Both Poiseuille and Womersley theory (in the form used in this study) assume non moving vessel walls. Since the distension of the brachial artery is small (2.8%), it will have only little influence on the estimation of the BVF. Nonetheless, in larger and more elastic arteries, such as the common carotid artery, vessel-wall movement could have a significant influence on BVF estimation. Therefore, the results of this study cannot be transposed directly to such arteries. Unfortunately, no theoretical model exists for moving-wall tubes without knowing the pressure gradient [41]. However, computational fluid dynamics (CFD) could be utilized to quantify the BVF estimation error introduced by the movement of the vessel wall and to investigate how BVF estimation could be improved (for this purpose, an estimate of either the mechanical properties or the vessel wall distension and blood pressure would be necessary).

Both Poiseuille and Womersley expansions are based on velocity profiles in straight arteries. However, most arteries are curved. CFD (e.g. [12, 29, 42]) and analytical studies (e.g. [11, 40]) have shown that vessel curvature can have a strong influence on the shape of the velocity profile. The analytical models proposed by Waters et al. are interesting but, however, limited to steady flow for low Dean numbers, which does not correspond to physiological flow [40]. Nevertheless, Verkaik et al. demonstrated using CFD that the analytical solution can be extended to higher Dean numbers [39]. Thus, the use of either Poiseuille or Womersley profiles in vivo involves an estimation error. As in curved tubes Womersley theory is not valid anymore, CFD simulations in curved tubes or analytical solutions involving physiological BVF waveforms should be used to evaluate the errors in the BVF estimation. The feasibility of alternative methods to accurately estimate the BVF in curved arteries has been investigated [39].

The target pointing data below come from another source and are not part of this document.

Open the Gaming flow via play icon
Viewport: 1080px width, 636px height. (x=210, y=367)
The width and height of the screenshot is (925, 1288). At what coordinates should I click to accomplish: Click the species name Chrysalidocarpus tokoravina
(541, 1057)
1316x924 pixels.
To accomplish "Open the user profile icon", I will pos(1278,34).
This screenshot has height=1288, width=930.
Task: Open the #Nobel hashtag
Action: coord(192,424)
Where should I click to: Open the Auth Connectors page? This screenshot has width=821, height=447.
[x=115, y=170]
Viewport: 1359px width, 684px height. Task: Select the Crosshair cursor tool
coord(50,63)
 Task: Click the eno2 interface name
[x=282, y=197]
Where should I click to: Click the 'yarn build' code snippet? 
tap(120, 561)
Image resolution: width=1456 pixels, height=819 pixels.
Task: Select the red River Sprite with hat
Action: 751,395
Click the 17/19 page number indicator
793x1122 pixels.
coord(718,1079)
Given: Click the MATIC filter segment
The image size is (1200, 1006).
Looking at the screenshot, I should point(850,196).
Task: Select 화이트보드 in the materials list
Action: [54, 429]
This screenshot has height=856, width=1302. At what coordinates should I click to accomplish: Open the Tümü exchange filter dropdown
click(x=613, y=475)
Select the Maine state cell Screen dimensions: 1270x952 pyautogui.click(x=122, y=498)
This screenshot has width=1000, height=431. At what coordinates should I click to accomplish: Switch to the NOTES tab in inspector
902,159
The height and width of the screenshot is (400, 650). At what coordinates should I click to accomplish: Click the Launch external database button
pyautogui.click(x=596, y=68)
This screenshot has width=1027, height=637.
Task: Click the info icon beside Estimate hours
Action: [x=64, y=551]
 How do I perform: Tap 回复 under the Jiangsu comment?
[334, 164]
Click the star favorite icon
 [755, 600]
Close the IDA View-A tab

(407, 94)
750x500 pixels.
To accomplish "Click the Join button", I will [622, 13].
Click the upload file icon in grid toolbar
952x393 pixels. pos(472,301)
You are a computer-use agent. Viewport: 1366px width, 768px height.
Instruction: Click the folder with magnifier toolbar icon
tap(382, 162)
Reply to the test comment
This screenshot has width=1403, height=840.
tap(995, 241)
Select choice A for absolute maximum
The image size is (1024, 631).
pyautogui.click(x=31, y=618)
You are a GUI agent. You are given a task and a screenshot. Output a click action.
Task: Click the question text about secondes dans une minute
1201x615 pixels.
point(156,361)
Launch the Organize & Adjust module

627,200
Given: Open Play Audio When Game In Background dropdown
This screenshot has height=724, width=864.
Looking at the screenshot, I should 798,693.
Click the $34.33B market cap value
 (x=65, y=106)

In this study, it has been shown that using Poiseuille instead of Womersley profiles incurs large errors in the estimation of the dynamical properties of the BVF and it is thus important to realize its consequences. However, nowadays common clinical diagnosis of cardiovascular diseases is still mainly based on blood pressure estimation: the bias of dynamic BVF parameters thus has only limited consequences. If we are considering the Pressure–Velocity loop method, based on both blood pressure and volume flow waveforms during the early systole in order to estimate pressure wave speed, as developed by Khir and Parker [18], an error in the BVF rise time estimate of 18% and in the maximum of 19% results in an overestimation of the pressure wave speed in the order of 35%. Furthermore, the bias in the BVF dynamics parameters influences significantly cardiovascular research studies involving better modeling and understanding of the cardiovascular biomechanics. For instance, models like windkessel, lumped parameters, wave propagation or 3D fluid dynamics models are based on dynamical BVF waveforms [3, 24, 32, 35].

5 Conclusion

Although it is widely believed that the Womersley profile approach delivers more physiological waveforms than the Poiseuille profiles approximation, it is rarely used in clinical studies despite the fact that Bessel functions are presently available for standard software packages like Excel (Microsoft) or Matlab (The Mathworks) and could readily be implemented on ultrasound systems. The time average BVF and the variability of the dynamic parameters are similar using Poiseuille or Womersley approach, whereas the influence of using Poiseuille rather than Womersley profiles on the estimated BVF waveform has never been reported. We have shown that for physiological blood velocity waveforms the dynamic characteristics of the BVF derived using Poiseuille are strongly biased. Poiseuille profiles compared to Womersley underestimate the maximum BVF by 19%, the maximum retrograde flow by 32% and the rise time by 18%, implying a significant bias for clinical methods involving BVF waveforms.